─── SUPPLIED INFORMATION ───
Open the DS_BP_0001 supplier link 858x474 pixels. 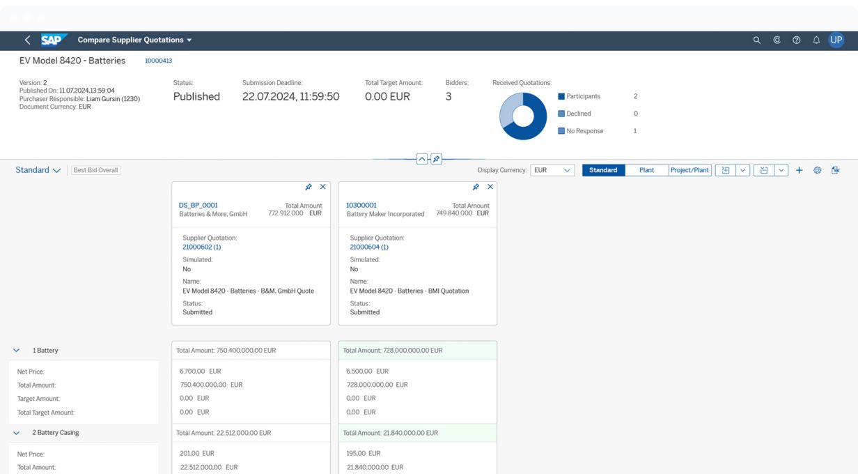[x=198, y=205]
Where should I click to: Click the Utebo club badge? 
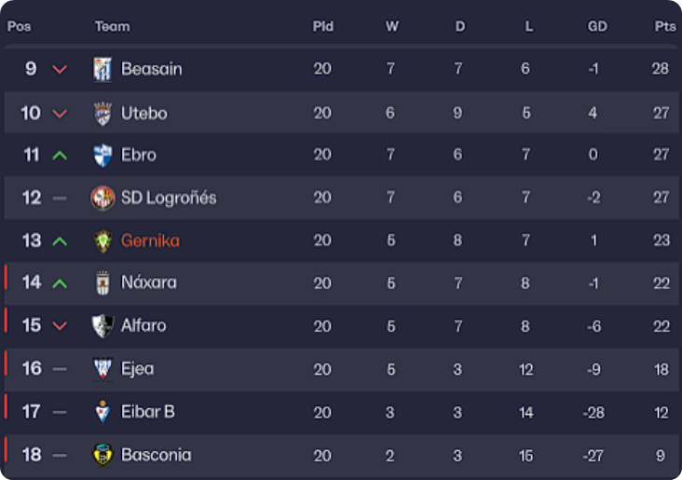[x=102, y=113]
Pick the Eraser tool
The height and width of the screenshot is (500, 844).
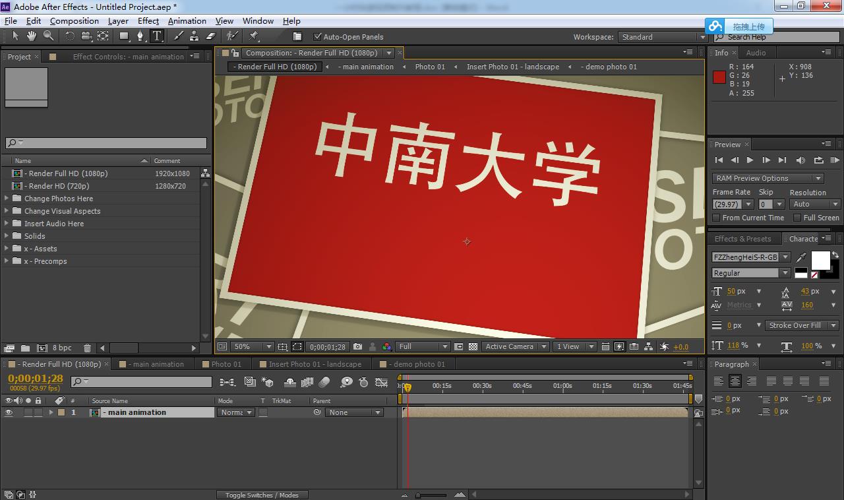click(x=211, y=36)
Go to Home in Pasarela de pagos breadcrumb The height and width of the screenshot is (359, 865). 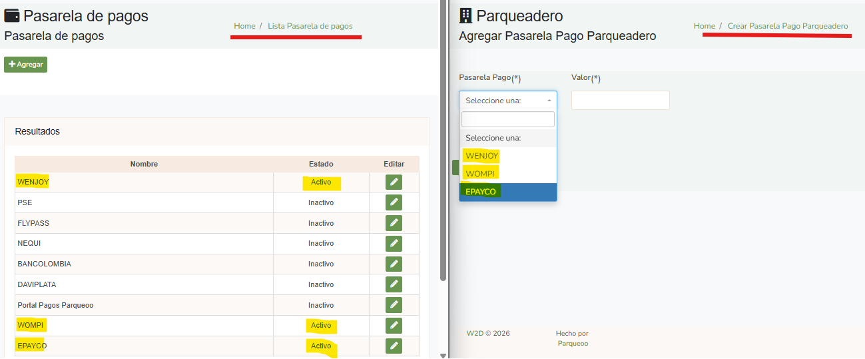click(x=244, y=26)
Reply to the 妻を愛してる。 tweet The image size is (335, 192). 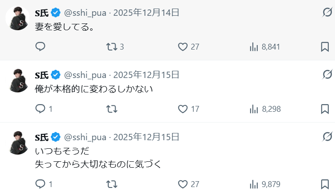[40, 47]
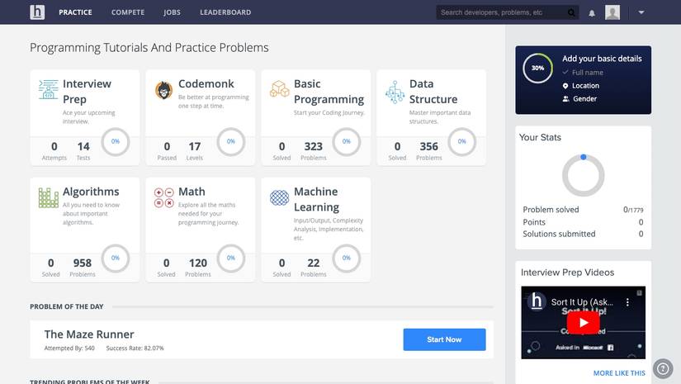This screenshot has height=384, width=681.
Task: Open the user profile avatar menu
Action: point(612,12)
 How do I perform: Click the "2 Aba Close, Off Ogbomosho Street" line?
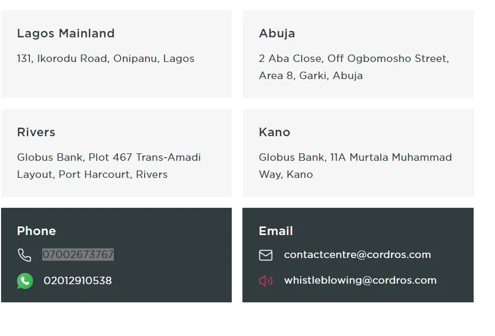353,59

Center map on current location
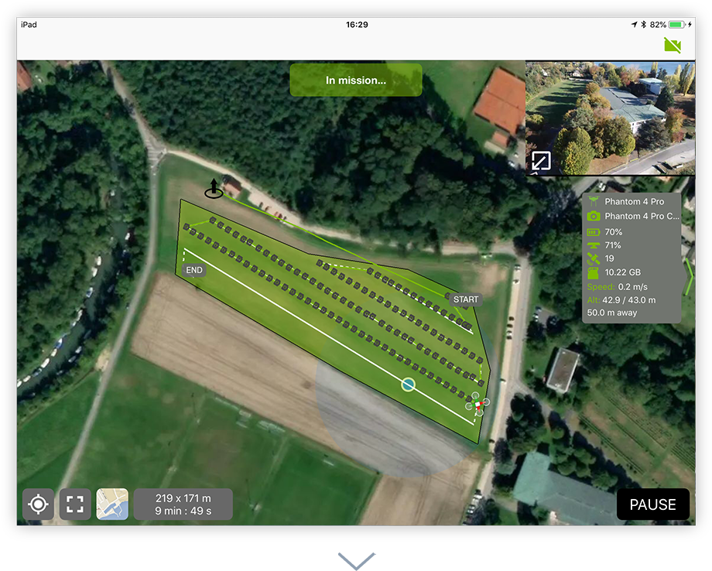tap(37, 504)
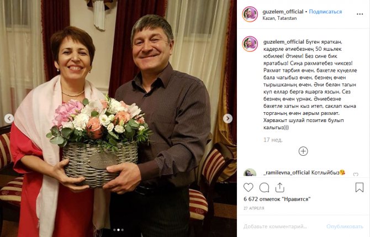Open the three-dot options menu
The width and height of the screenshot is (370, 237).
tap(360, 14)

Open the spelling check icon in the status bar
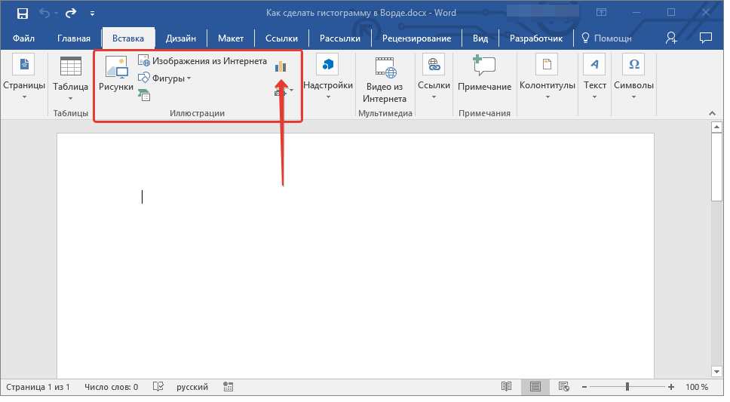[158, 387]
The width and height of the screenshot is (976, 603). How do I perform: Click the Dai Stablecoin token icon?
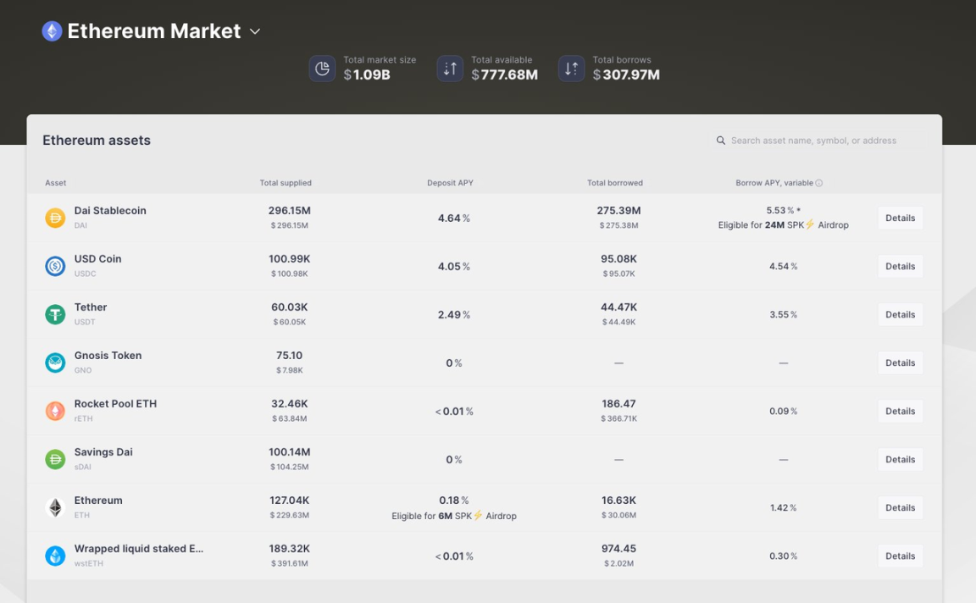55,218
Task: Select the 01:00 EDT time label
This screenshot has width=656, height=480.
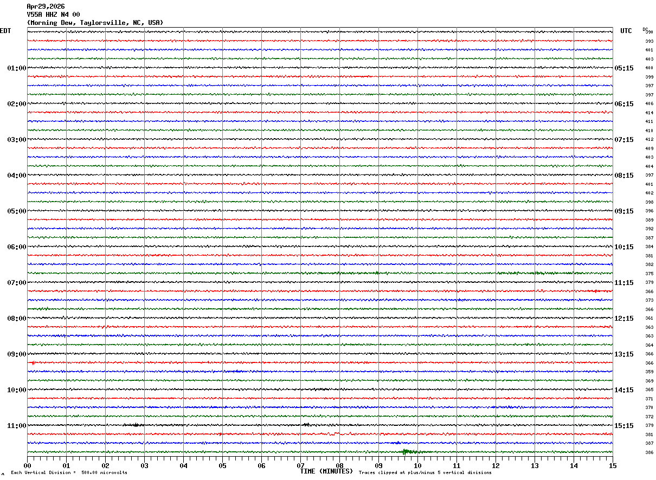Action: click(16, 68)
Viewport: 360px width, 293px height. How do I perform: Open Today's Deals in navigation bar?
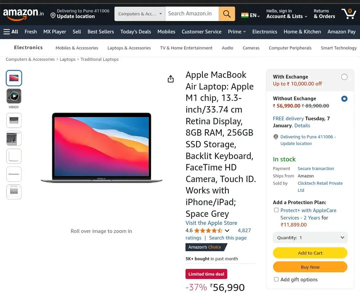tap(136, 32)
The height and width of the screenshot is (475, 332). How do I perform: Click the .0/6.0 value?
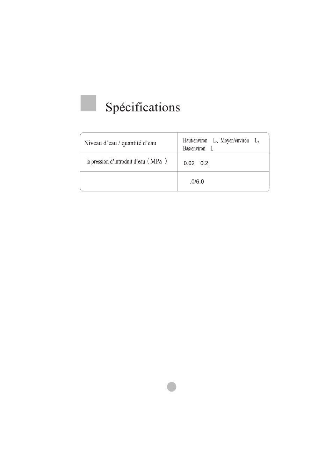[197, 182]
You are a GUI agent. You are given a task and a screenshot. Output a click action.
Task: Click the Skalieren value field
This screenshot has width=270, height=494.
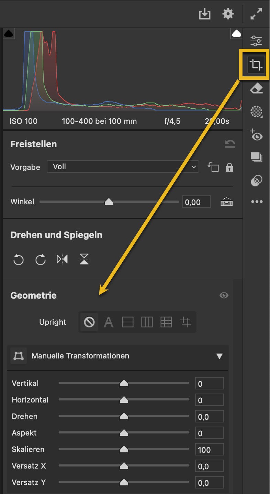click(x=209, y=450)
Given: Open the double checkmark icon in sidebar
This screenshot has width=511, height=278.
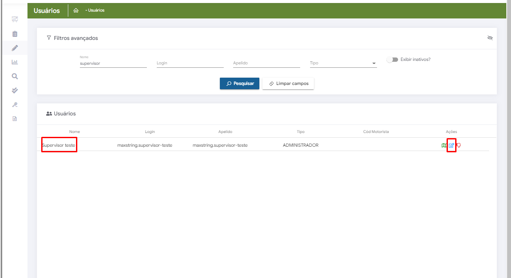Looking at the screenshot, I should [x=15, y=91].
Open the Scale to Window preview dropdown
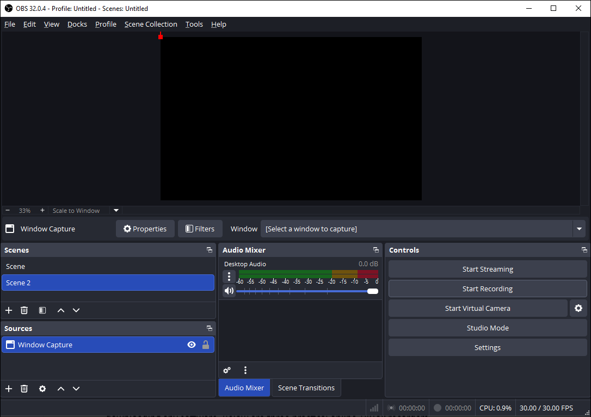The width and height of the screenshot is (591, 417). pyautogui.click(x=115, y=210)
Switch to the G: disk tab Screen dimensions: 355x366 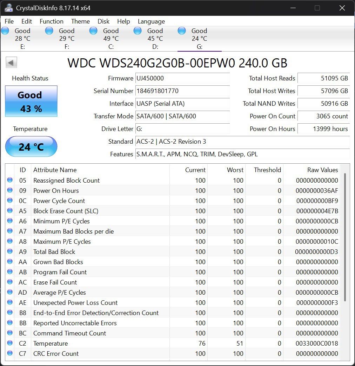[199, 39]
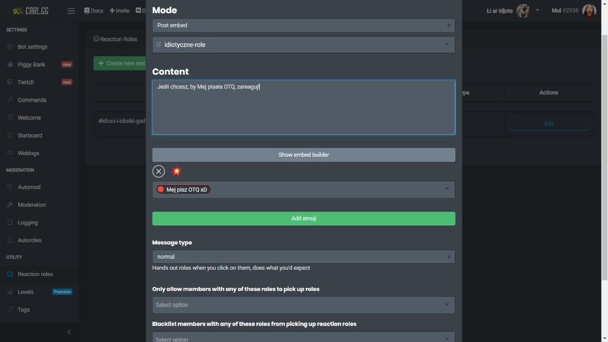Open the Message type dropdown
608x342 pixels.
coord(303,257)
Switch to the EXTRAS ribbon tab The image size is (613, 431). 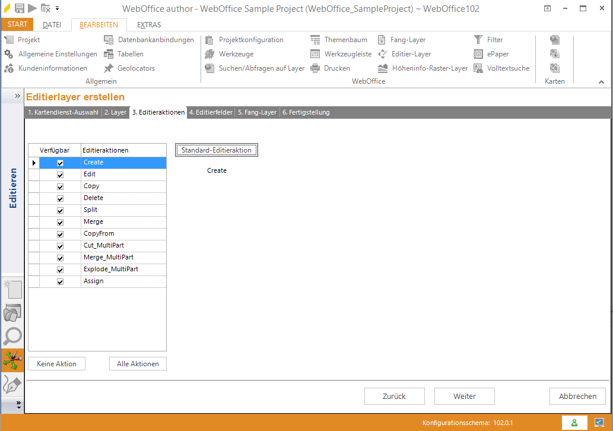coord(148,25)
───
> [EXERCISE REQUIREMENTS]: Pictures do not belong in the answer. Return the lines above starting at the one with "The width and height of the screenshot is (976, 603)." and ending at the one with "Given: Open the", both kept, exactly.

> [RESULT OF THE EXERCISE]:
The width and height of the screenshot is (976, 603). How do I perform: Click the Dai Stablecoin token icon?
55,218
Task: Select the 01:00 EDT time label
This screenshot has width=656, height=480.
Action: click(16, 68)
Viewport: 360px width, 293px height. How do I perform: Open Today's Deals in navigation bar?
tap(136, 32)
The height and width of the screenshot is (475, 332). How do I perform: Click the .0/6.0 value?
[197, 182]
You are a GUI agent. You are given a task and a screenshot. Output a click action.
Task: Click the Skalieren value field
This screenshot has width=270, height=494.
click(x=209, y=450)
Given: Open the double checkmark icon in sidebar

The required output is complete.